When it comes to full-circle elements in Madonna’s career, New York City always serves as the infinity symbol, forever bringing her back into its fold. Thus, the monologue that commences the video for her latest single, “Crave,” seems a direct homage to the very city she knew would be bad, but also oh so good, for her. The very thing that could set her free and imprison her anew.
Accordingly, she remarks in that tongue-in-cheek tone of hers, “I am waiting for you. I have always been waiting for you. I’m attracted to danger. I crave it. Don’t we all want what we know is not good for us? What we know might break us in the end? And yet, we fly towards it. Always wanting the thing we cannot have.” Writing “The heart is a lonely hunter” on a slip of paper (a reference to Carson McCullers she’s used before, most notably on 1994’s “Love Tried to Welcome Me”) before director Nuno Xico features a shot of her setting a bird–well, a carrier pigeon–free, it’s an obvious metaphor for setting her own self free upon moving to New York in the late 70s, at the height of its seediness.
That her very first video, “Everybody,” was shot in the underbelly of Danceteria lends “Crave” an added layer of NYC nostalgia as well. And because New York renders everyone a ghetto ornithologist with its pigeon scene (thus the allusion to “flying towards” the thing that could be detrimental to us, as the badass pigeons of NYC have no qualms about doing), we have Swae Lee in the Richie Tenenbaum role, tending to many a flock on the rooftop (as opposed to just one hawk named Mordecai) as he receives Madonna’s yearning messages.
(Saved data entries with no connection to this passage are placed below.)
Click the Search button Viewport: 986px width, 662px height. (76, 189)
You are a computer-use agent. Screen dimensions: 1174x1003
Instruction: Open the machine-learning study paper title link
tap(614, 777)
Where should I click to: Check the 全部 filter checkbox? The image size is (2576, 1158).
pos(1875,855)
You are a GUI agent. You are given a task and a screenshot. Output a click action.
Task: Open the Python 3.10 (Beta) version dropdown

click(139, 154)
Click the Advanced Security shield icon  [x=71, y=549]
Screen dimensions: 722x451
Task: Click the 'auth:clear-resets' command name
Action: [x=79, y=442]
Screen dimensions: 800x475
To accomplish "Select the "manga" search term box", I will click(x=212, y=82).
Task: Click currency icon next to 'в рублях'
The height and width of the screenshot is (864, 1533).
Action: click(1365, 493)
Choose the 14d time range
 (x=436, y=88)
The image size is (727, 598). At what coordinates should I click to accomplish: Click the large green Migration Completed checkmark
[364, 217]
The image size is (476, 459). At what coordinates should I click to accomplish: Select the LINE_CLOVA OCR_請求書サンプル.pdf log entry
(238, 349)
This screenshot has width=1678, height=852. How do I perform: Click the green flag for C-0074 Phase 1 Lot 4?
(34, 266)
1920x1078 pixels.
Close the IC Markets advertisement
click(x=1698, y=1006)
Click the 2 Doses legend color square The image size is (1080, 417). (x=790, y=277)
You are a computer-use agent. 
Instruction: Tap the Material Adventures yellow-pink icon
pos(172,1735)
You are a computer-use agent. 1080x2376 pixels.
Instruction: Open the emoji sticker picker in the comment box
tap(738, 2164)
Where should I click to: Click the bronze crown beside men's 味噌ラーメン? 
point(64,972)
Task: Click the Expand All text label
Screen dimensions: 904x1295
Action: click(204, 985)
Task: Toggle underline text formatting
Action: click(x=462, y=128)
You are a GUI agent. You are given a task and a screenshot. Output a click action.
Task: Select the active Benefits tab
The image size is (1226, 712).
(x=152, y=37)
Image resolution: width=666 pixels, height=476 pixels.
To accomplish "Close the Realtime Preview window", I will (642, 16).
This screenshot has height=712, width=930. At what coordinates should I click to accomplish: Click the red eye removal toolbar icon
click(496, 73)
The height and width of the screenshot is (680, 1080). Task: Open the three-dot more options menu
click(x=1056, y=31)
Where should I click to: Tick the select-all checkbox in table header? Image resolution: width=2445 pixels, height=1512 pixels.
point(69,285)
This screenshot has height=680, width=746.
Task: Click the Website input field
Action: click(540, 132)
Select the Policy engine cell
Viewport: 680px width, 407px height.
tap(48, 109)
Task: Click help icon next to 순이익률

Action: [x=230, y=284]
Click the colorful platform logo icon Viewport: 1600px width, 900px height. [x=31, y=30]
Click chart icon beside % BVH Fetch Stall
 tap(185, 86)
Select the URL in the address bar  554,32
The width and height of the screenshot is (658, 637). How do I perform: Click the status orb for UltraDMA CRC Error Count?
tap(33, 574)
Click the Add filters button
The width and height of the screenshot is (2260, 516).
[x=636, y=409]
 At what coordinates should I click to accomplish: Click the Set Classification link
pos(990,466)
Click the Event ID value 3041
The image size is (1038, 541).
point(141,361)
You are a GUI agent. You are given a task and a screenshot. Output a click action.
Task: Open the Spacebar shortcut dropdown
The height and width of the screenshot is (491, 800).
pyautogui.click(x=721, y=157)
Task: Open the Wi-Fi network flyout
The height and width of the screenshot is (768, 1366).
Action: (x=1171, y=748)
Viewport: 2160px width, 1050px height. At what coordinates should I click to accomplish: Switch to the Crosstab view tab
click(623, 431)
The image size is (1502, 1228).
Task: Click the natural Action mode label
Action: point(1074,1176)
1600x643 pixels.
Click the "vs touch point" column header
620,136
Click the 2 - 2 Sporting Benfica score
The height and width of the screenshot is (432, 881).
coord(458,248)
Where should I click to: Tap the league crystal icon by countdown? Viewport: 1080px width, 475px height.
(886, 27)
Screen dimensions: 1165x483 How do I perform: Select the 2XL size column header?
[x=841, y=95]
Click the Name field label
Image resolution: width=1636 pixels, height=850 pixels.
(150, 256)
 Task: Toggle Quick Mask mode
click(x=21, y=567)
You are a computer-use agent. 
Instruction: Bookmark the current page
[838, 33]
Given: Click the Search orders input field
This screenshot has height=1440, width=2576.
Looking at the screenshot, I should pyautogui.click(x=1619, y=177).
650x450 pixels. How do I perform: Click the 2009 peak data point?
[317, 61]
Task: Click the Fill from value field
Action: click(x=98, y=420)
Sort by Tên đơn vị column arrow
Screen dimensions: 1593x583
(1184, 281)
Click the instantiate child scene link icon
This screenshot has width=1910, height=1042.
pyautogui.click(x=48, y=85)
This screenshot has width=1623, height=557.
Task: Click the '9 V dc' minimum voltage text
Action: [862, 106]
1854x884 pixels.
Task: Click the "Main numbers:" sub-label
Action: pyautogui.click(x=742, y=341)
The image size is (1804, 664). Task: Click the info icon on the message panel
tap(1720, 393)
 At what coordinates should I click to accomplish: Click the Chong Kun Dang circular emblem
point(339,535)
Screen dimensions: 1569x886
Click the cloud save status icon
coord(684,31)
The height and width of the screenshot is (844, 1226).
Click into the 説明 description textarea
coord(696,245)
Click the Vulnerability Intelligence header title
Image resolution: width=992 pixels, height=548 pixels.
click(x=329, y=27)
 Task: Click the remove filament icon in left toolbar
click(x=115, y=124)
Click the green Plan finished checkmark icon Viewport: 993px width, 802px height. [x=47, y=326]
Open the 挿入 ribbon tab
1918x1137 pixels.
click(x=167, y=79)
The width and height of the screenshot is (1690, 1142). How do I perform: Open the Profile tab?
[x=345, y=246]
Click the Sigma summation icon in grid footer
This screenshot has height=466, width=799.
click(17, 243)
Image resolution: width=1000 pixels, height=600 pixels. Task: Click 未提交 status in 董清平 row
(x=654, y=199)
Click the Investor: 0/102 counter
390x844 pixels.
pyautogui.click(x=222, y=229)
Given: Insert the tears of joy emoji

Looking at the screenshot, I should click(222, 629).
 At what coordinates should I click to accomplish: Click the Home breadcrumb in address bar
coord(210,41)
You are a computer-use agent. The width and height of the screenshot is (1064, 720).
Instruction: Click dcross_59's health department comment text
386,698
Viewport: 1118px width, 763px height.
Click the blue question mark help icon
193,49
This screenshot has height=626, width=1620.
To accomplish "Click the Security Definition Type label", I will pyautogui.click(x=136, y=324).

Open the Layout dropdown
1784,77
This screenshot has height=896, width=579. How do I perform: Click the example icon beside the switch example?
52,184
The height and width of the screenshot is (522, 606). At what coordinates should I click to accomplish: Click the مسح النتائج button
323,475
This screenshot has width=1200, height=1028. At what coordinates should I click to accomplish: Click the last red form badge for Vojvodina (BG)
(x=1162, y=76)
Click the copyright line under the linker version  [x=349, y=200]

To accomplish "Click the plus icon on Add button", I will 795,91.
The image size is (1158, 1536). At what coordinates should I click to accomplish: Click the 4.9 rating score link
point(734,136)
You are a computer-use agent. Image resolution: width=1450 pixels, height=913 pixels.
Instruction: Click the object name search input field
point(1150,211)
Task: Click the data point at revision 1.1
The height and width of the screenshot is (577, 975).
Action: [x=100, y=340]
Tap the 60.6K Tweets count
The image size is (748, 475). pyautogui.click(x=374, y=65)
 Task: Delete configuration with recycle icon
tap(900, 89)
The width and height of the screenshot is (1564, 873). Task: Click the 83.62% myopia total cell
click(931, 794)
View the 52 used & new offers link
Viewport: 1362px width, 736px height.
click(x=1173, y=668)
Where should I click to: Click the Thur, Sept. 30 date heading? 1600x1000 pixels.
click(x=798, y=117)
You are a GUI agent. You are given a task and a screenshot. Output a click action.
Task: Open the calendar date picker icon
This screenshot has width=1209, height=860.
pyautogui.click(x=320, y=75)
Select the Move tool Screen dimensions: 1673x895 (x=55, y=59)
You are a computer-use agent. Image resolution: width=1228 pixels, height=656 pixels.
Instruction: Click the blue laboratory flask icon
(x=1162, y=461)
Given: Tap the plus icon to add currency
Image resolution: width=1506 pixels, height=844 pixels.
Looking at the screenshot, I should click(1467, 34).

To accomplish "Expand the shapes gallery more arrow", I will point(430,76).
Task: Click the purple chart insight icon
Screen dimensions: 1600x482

Madonna, too, does her fair share of standing on rooftops in the video, just as she did in the early days of her East Village and Lower East Side stint–the rooftop also being a dramatic emblem signifying rape for her. The admission of this immediate trauma upon arriving to the city was revealed in Harper’s Bazaar in 2013, in which she wrote, “New York wasn’t everything I thought it would be. It did not welcome me with open arms. The first year, I was held up at gunpoint. Raped on the roof of a building I was dragged up to with a knife in my back, and had my apartment broken into three times. I don’t know why; I had nothing of value after they took my radio the first time… I was poised for survival. I felt alive. But I was also scared shitless. I was defiant. Hellbent on surviving. On making it. But it was hard and it was lonely, and I had to dare myself every day to keep going.” So yes, to be sure, her heart was a lonely hunter–and still clearly is based on the sea of inferior humans who don’t have the good taste to acknowledge her greatness as opposed to commenting on her work only to say something negative.
It’s the type of plight that can’t really be recreated in the New York of now. For it is no longer a boot camp for feral survival, so much as a crash course in how to quickly forget all your ambitions in order to afford any of the boroughs, all moated islands for the rich. Madonna was a strictly Manhattan girl (though she will be taking her Madame X Tour to BAM in Brooklyn in September, a clear sign of the times). For she wanted to be where all the energy was coursing. In this sense, for her to center the video entirely around the Manhattan Bridge, best seen from the Lower East Side where she continued her youth in “petulance and precociousness” (as she phrased it to A Certain Sacrifice director Stephen Jon Lewicki, who shot the movie, where else, on the LES), is entirely telling.
A pointed mix of color and black and white shots is also indicative of Madonna’s blending of her New York past into her present–no matter where on the map she ends up landing (London and Lisbon being the only other cities where she’s invested the most time. And L.A. doesn’t really count, does it?). In some scenes down below in a vacant warehouse-like space dancing for no one but herself, in others making her way up the steps toward the roof to encounter Lee (himself a seeming extension of what New York represents: danger and excitement), Madonna is trapped between a state of two different forms of liberation. On the one hand, the total sense of creative liberty that comes from being an unknown, on the other the fame and fortune she had so long dreamed of as a means to fill the void caused by the death of her mother when she was a child.
As Lee reaches out his hand toward her in one of the final scenes, he declares, “It’s on the line girl, you’re risking everything.” And it’s a risk Madonna has taken again and again, ingrained in her from the very moment she rolled up to Times Square without any specific plan in mind other than world domination by way of the Big Apple.